» **Exercise instructions**:
Filter the entries for the string "menu". Copy each line that has it.

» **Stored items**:
■ ■ ■ ■ ■ ■ ■

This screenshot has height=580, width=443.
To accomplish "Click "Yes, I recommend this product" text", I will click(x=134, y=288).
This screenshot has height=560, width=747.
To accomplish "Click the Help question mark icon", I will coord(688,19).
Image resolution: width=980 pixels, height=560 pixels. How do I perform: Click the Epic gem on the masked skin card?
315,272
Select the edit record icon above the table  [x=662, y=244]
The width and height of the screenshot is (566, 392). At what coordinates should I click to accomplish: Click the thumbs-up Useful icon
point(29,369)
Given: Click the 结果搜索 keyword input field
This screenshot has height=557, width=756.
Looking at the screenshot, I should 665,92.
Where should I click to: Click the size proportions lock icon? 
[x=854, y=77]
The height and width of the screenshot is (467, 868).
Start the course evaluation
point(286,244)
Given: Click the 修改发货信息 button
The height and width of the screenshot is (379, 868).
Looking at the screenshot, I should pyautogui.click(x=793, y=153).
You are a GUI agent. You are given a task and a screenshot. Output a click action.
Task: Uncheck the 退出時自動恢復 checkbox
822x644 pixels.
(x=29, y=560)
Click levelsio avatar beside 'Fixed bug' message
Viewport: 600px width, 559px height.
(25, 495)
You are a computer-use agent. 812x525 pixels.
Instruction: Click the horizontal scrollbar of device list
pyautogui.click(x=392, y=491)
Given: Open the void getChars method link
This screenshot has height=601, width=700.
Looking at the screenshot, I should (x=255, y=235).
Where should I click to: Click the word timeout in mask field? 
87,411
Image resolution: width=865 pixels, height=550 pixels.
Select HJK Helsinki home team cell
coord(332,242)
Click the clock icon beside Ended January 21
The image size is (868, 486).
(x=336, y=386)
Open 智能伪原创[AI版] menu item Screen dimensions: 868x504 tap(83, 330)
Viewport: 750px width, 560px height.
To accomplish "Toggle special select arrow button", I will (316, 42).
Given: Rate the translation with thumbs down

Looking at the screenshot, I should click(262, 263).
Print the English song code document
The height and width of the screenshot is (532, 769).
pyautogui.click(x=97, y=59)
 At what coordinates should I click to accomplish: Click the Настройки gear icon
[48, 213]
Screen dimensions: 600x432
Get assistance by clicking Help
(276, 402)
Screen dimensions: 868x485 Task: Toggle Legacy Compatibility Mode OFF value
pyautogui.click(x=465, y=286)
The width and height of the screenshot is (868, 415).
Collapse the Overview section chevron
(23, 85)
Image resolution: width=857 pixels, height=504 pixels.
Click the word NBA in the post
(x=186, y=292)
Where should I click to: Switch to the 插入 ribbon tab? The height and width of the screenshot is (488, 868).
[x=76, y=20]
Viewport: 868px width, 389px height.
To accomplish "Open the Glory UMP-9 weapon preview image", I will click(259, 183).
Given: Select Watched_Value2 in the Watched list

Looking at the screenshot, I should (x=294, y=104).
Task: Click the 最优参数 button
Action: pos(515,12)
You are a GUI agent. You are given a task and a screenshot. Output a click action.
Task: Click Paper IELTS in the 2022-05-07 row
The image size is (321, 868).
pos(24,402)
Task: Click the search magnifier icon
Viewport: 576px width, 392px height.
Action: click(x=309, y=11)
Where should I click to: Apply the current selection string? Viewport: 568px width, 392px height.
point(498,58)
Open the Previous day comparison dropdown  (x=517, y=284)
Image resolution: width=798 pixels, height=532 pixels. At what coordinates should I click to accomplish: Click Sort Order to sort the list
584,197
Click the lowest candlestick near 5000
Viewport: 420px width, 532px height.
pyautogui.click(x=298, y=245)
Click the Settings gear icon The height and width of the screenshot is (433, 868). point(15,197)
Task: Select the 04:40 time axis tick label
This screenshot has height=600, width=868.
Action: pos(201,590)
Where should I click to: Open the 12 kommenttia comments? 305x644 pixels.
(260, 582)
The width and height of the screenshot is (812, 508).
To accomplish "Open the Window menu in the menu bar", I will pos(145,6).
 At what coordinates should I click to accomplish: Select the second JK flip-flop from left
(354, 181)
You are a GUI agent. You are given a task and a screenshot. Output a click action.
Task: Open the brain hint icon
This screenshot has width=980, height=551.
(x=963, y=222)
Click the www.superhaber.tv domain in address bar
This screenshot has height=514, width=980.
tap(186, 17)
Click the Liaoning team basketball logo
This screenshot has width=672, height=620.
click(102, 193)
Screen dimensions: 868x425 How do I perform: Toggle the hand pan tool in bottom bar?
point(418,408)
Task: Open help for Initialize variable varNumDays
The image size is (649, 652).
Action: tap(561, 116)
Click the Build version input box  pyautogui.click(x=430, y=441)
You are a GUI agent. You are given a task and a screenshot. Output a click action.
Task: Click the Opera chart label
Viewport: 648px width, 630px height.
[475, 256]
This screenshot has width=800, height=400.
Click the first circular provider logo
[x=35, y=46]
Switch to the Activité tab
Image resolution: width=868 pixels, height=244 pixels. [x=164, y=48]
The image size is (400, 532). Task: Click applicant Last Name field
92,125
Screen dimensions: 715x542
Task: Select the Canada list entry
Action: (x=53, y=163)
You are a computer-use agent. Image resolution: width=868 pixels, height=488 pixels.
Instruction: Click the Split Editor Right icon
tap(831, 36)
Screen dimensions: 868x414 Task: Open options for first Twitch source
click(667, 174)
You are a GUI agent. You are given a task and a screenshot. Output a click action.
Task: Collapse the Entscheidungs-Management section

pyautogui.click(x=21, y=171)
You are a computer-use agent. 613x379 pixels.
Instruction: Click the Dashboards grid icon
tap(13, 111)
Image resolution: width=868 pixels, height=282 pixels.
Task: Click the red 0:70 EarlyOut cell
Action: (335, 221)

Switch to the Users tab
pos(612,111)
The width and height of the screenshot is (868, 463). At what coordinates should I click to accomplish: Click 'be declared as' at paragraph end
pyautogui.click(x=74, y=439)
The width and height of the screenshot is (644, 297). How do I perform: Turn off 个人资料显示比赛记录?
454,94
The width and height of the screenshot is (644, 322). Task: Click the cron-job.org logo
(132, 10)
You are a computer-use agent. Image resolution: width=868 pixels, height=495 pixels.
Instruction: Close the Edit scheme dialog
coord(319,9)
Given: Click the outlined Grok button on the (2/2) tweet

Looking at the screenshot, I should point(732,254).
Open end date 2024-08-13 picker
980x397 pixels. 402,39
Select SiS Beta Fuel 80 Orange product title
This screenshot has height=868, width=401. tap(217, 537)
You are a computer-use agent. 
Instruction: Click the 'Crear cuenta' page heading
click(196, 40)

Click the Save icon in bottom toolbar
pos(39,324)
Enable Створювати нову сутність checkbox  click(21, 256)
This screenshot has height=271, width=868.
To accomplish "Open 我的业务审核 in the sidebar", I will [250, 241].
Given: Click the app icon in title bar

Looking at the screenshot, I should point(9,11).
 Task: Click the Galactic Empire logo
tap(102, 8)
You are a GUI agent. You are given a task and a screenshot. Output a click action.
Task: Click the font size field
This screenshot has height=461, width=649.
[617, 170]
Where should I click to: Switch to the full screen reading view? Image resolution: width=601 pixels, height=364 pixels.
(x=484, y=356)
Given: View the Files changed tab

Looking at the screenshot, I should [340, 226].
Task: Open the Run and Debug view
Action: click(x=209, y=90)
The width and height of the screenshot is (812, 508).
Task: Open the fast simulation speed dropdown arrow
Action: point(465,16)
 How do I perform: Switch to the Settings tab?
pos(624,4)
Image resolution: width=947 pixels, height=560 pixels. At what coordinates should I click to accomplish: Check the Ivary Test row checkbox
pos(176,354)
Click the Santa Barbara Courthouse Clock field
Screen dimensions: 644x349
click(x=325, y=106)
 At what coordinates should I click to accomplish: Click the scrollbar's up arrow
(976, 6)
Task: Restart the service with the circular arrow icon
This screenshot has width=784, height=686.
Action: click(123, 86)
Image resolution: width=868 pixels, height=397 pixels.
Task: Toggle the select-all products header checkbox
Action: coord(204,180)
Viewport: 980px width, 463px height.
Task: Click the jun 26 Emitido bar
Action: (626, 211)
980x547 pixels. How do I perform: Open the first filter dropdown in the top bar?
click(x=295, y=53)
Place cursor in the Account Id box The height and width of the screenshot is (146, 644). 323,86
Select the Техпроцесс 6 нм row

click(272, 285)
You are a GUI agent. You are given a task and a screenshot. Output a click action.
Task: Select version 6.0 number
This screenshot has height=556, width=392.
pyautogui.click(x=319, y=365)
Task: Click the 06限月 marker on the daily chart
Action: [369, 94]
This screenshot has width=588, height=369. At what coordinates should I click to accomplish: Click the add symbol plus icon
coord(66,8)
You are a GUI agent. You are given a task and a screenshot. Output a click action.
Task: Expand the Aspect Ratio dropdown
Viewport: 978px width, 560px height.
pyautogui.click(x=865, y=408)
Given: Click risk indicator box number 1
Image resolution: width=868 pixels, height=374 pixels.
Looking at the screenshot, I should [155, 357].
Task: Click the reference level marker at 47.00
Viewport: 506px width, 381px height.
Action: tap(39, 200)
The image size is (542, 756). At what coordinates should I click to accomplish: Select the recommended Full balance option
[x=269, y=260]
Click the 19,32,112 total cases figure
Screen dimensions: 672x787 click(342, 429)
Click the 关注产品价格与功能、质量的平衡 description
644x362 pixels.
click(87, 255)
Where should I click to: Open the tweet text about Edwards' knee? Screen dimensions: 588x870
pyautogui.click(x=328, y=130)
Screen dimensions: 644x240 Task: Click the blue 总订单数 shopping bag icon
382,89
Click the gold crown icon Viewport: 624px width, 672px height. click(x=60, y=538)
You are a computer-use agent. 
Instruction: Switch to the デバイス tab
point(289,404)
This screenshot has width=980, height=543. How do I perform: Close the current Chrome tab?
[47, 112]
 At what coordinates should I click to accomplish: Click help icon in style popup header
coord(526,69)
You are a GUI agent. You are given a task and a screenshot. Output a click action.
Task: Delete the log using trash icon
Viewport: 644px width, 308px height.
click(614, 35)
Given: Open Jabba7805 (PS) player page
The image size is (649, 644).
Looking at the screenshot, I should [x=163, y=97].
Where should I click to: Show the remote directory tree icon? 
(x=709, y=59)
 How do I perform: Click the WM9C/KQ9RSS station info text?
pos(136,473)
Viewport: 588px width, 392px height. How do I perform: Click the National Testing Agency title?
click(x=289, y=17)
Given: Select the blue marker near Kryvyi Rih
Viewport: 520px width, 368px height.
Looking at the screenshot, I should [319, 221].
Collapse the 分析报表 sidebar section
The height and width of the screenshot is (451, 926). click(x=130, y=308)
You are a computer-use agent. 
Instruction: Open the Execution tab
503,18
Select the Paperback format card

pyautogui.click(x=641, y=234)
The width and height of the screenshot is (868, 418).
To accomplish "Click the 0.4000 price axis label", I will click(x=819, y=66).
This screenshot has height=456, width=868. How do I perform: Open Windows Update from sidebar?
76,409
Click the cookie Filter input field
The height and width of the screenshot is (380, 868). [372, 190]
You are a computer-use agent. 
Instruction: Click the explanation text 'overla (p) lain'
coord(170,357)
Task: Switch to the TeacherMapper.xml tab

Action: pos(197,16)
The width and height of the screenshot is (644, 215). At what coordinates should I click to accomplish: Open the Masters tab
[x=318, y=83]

■ ■ ■ ■ ■ ■ ■

» **Expected answer**:
Open 智能伪原创[AI版] menu item Screen dimensions: 868x504 tap(83, 330)
To accomplish "Open the Window menu in the menu bar", I will pos(145,6).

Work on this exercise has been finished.